6. Under the ruling of Strickland v. Washington, 466 U.S. 668 (1984), there is a two-prong requirement that must be met in order to succeed on a habeas petition. First, the Petitioner must prove ineffective assistance of counsel and secondly must prove that but for counsel's errors the outcome would have been different. Hill v. Lockhart, supra, determined that the same two-part standard applies to claims arising from the plea negotiation process and that the same justifications for imposing the prejudice requirement in Strickland were relevant in the context of guilty pleas. Under Hill and under Copas Commissioner of Correction, 234 Conn. 139, 156-157 (1995) the resolution of the "prejudice" inquiry will depend largely on whether the Petitioner would have succeeded at trial if he had indeed pleaded not guilty. As stated in Copas in footnote 10 on page 157: "To satisfy the Hill standard, a defendant must prove that, but for defense counsel's deficient performance, there is a reasonable probability that he would have pleaded not guilty and proceeded to trial on the basis of the likelihood that his defenses would succeed in providing a more favorable outcome.

7. This Court concludes that the Petitioner has not proved that he would have insisted on going to trial, and if he did insist on going to trial, this Court concludes that the likelihood of conviction was very high.2 Based upon the Petitioner's own statement which clearly admitted the facts that would have lead to a conviction on the charges against him, the potential testimony of the police officers and certainly the victim of the assault and the burglary who would have testified to the facts contained in the Petitioner's statement, would make a not guilty verdict highly improbable.
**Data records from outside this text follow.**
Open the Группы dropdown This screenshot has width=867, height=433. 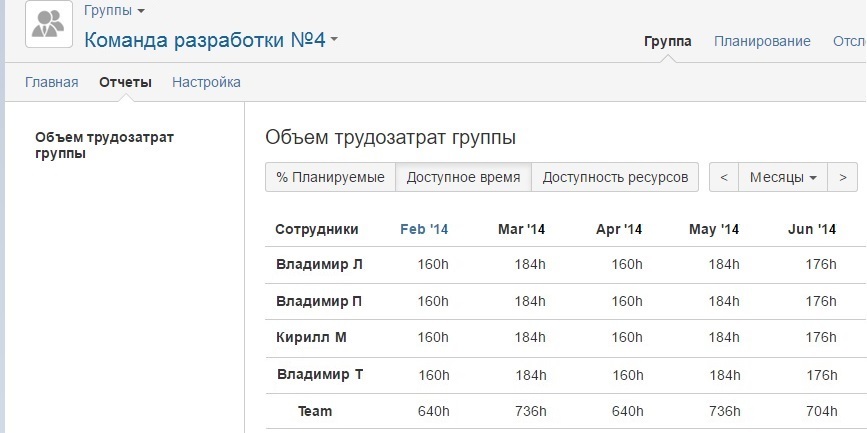(114, 11)
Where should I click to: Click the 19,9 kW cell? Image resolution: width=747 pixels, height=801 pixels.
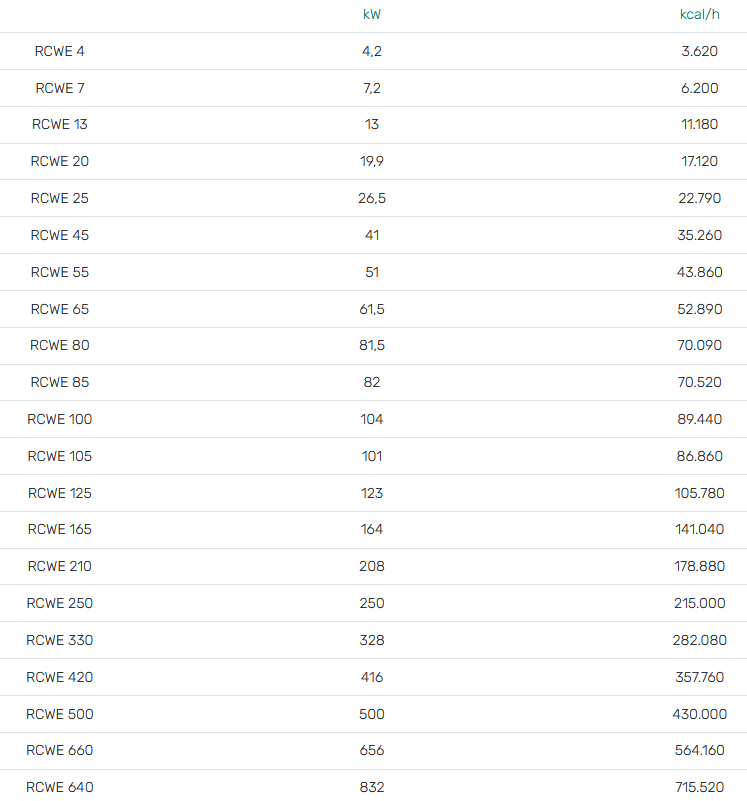click(x=371, y=162)
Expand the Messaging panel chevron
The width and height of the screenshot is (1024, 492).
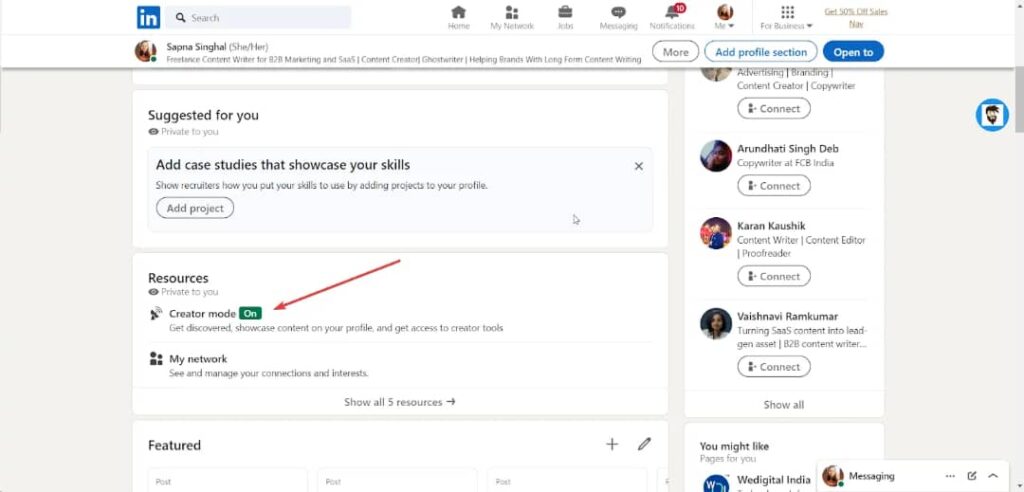click(x=993, y=476)

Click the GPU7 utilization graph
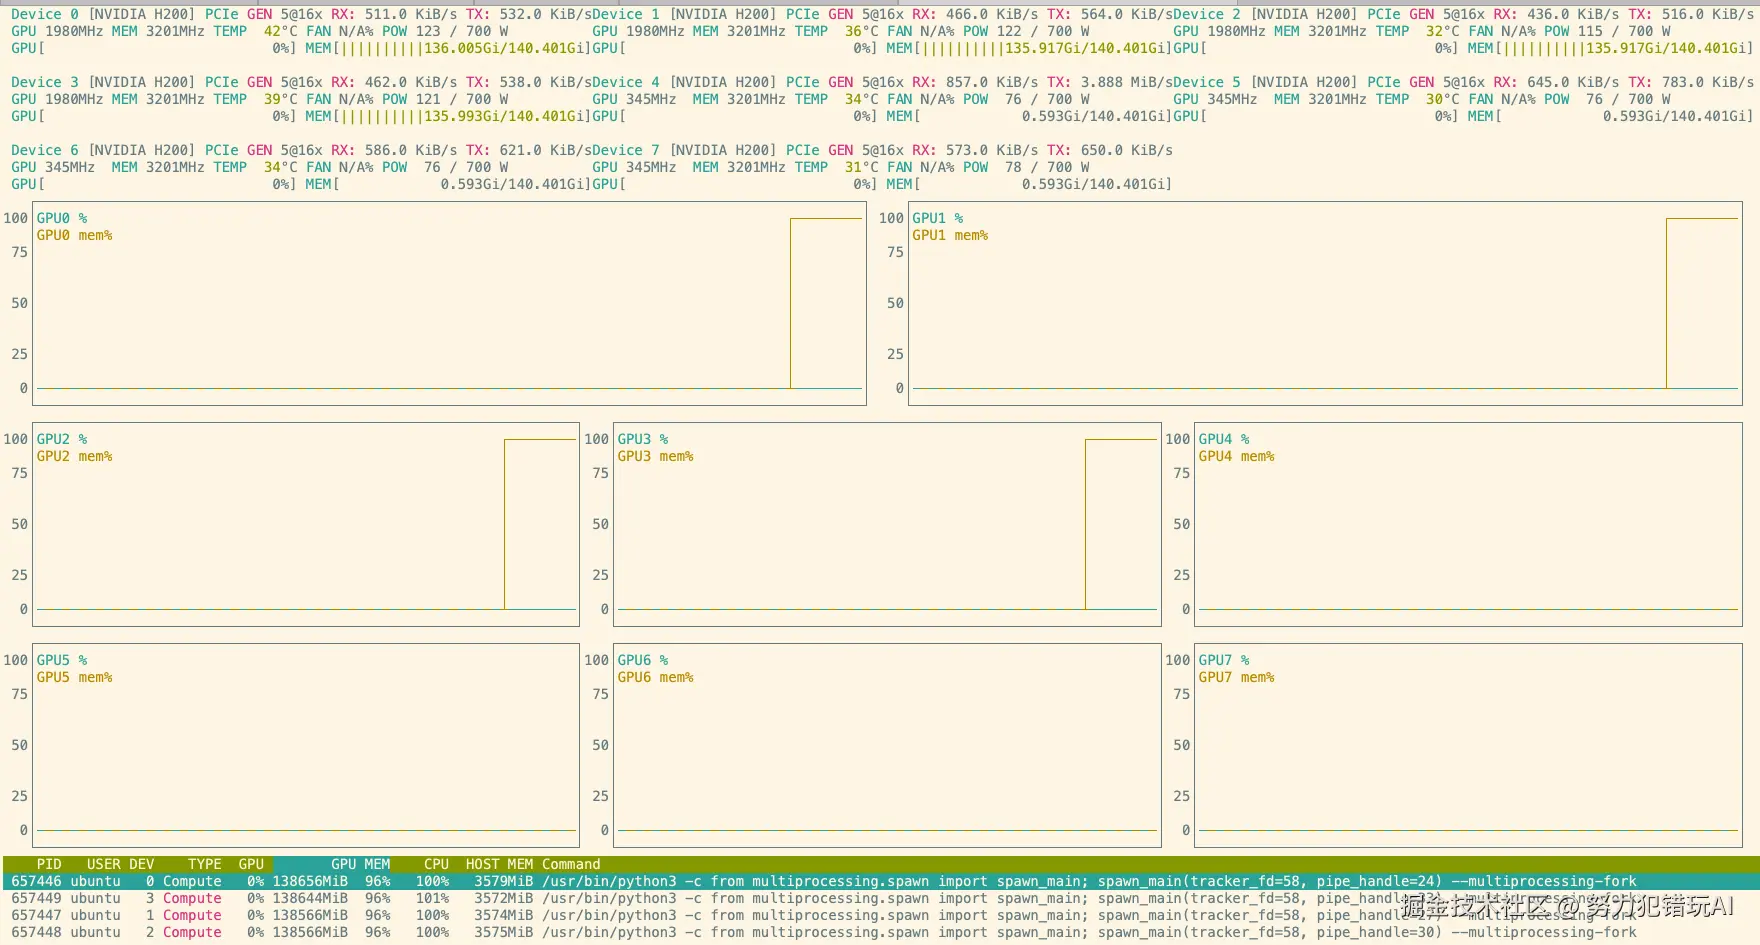tap(1468, 746)
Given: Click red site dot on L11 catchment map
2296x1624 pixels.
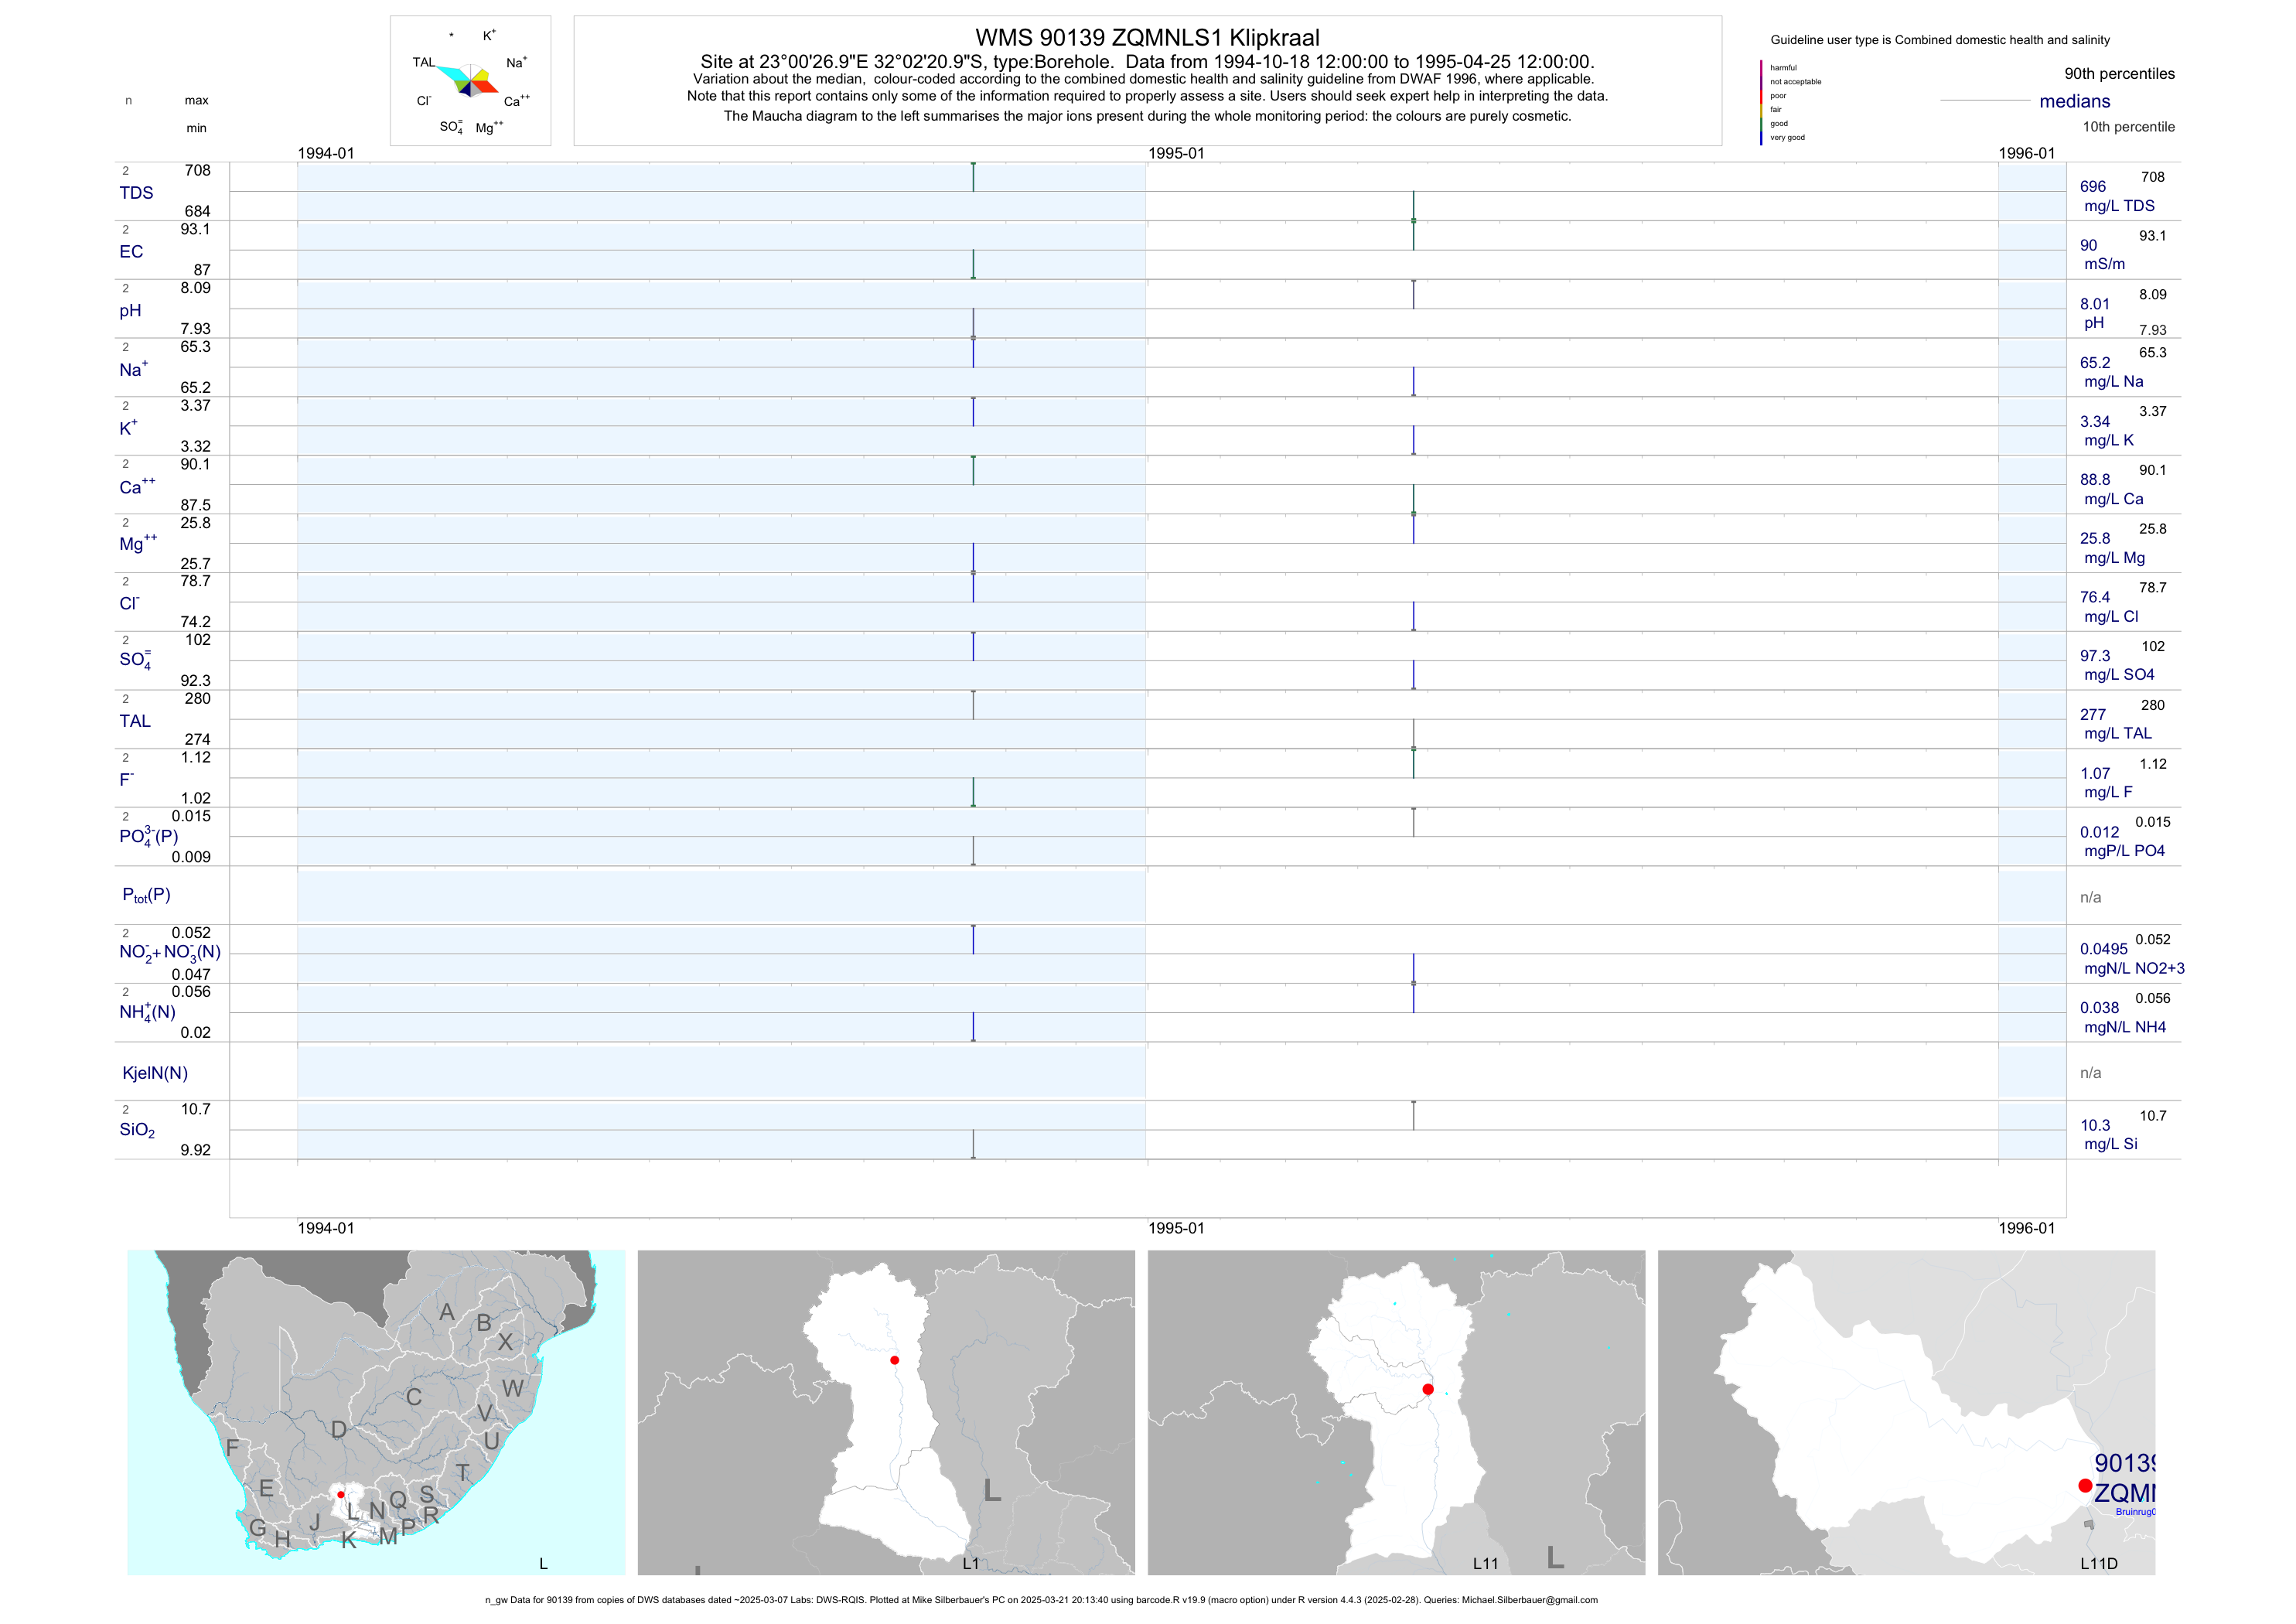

8. Accordingly, the Petitioner has failed to present CT Page 15778 evidence that there was a likelihood of a more favorable outcome than the plea bargain achieved with allegedly ineffective assistance of counsel. In fact, if the Petitioner had gone to trial, he would have faced seventy-five years in prison whereas he received fifteen years in prison as a result of the plea bargain. Under all the circumstances, it was wise for the Petitioner to accept the plea bargain and not go to trial.

9. As to whether or not the Petitioner's plea was entered voluntarily, understandingly and on a factual basis, the Court finds that it was a voluntary, intelligent and understanding plea with a factual basis for same. The Court has reviewed the plea canvass by the Court, Damiani, J., of January 27, 1993 and finds that the plea canvass was proper and the proper finding was made by Judge Damiani. The transcript of said hearing is Respondent's Exhibit B. Further, the Petitioner sent a letter dated June 8, 1999 to Attorney Herbert Carlson, the Assistant State's Attorney, seeking his permission to apply for a modification of sentence. This is Respondent's Exhibit F. From that letter, the Petitioner states in pertinent part: "And, I am mindful of the fact that I entered a voluntary guilty plea in this case . . ." (emphasis added).

For all of the foregoing reasons, the amended habeas petition is dismissed.